Source records —

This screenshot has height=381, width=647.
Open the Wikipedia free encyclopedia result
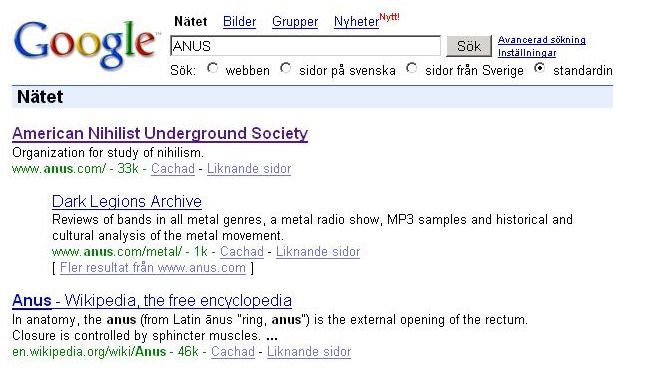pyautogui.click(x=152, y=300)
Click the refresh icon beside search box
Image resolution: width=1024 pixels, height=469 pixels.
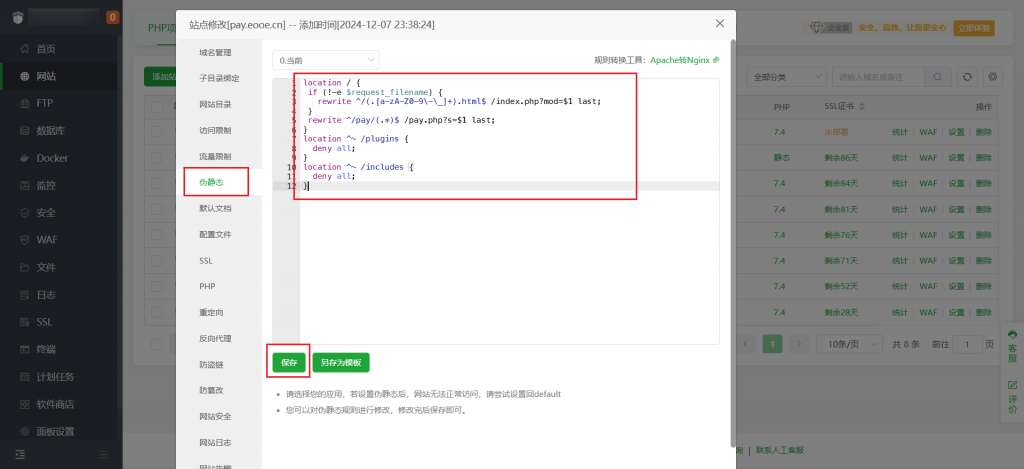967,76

What this task involves — Rewrite every line of the material above with "search box" swapped for "search bar" and nothing else changed. Leave the pictures out.

Complete answer —
This screenshot has height=381, width=647.
Open the Wikipedia free encyclopedia result
pyautogui.click(x=152, y=300)
Click the refresh icon beside search bar
Image resolution: width=1024 pixels, height=469 pixels.
967,76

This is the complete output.